— Parts of the exercise —
- 1) In the article on the Methow Valley Chamber Music Festival, how many years has Kevin Krentz led the festival?
- 2) Transcribe everything in the article on the Methow Valley Chamber Music Festival from "File photo by" down to "starts this week.".
- 3) Write the next part of the article on the Methow Valley Chamber Music Festival, picking up after its final sentence.

— Extract to read —
----------
File photo by Marcy Stamper
Matthew Zalkind is one of five cellists who will be featured in this year’s chamber music festival.

By Marcy Stamper

Mouths may already be watering in anticipation of the Methow Valley Chamber Music Festival, which starts this week.

“We like to include flavors beyond strings and piano, and to have more sounds on the palate,” said Kevin Krentz, artistic director of the festival, now in its 22nd year.

This summer those flavors have a Chinese zest, with a unique opportunity for audiences to hear Jianbing Hu, China’s premier player of the sheng, a traditional Chinese wind instrument that produces multiple tones and harmonies at once.

Jianbing is fitting the Methow Valley into his busy international touring schedule. He performs both as a soloist and with Yo-Yo Ma’s Silk Road Ensemble, a group of performers and composers from more than 20 countries who blend contemporary and ancient — and Eastern and Western — musical traditions. “Jianbing is the hottest sheng player in China,” said Krentz. “The sheng has a really unique flavor.” Jianbing performs on Saturday (July 29).

In his 10 years leading the festival, Krentz has developed a keen understanding of what animates audiences. “I have an unapologetically populist bent,” he said.

In an era when the full spectrum of recorded music is always at our fingertips, people still love hearing music live, said Krentz. “You need the personalities on stage, the wow factor of virtuosos, and variety. As musicians, it’s our job to take the stage and make something happen.”
----------
— Supplied records —
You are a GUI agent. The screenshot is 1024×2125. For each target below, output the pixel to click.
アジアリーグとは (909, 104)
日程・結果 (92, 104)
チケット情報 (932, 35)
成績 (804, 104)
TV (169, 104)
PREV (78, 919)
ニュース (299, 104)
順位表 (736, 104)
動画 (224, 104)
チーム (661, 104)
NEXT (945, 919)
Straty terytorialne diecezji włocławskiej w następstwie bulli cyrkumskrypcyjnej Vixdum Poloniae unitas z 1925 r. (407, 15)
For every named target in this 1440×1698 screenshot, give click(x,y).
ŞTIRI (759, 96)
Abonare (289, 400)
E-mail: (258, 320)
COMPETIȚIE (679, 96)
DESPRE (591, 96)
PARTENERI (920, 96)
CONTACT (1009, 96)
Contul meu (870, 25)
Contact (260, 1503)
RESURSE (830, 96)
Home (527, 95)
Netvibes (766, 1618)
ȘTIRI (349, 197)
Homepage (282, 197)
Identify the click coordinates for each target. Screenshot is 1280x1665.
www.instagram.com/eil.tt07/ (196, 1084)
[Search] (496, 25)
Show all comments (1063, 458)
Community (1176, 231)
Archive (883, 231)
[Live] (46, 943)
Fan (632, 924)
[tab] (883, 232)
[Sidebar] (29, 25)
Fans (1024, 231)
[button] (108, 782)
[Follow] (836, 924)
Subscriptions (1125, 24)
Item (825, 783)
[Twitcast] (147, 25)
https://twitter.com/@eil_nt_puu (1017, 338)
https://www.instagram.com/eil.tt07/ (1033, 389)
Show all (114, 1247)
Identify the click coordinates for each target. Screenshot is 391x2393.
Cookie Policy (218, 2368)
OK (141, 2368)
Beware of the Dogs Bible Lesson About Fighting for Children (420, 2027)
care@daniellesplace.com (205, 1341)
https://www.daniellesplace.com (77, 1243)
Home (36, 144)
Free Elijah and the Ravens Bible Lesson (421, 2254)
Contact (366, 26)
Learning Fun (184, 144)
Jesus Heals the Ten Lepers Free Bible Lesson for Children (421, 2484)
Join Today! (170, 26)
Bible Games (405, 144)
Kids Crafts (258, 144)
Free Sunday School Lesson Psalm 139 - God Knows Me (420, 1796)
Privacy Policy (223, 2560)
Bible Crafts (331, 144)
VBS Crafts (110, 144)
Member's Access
----------
— Results of the tasks —
- 1) Ten years.

- 2)
File photo by Marcy Stamper
Matthew Zalkind is one of five cellists who will be featured in this year’s chamber music festival.

By Marcy Stamper

Mouths may already be watering in anticipation of the Methow Valley Chamber Music Festival, which starts this week.

- 3)
For example, opening night features a cello quartet. “It feels like a bunch of friends performing together — it’s virtuosic and zany,” said Krentz.

Although Krentz celebrates his populist approach, chamber music repertoire remains uniquely rewarding for him — and for concert-goers. “I like classical music because it has a deep impact and thrill for me. I can get places where you can’t go with the popular music I grew up with,” he said.

This year’s festival will take people to those places with traditional repertoire by Haydn, Beethoven and Brahms, as well as works by lesser-known composers. The program includes the 20th-century Russian composer Alfred Schnittke; the contemporary composer Osvaldo Golijov, who’s inspired by his roots in Argentinean tangos and Jewish klezmer music; and violinist Michelle Ross, who’ll be on hand to perform her own composition for violin and electronics.

In addition, the festival features arrangements by the gifted British pianist Tom Poster of popular tunes like “Somewhere Over the Rainbow” and songs by George Gershwin. Also look for hints of bluegrass from violinist Tessa Lark, who showcases her talents in traditional classical repertoire and in music inspired by her Kentucky origins.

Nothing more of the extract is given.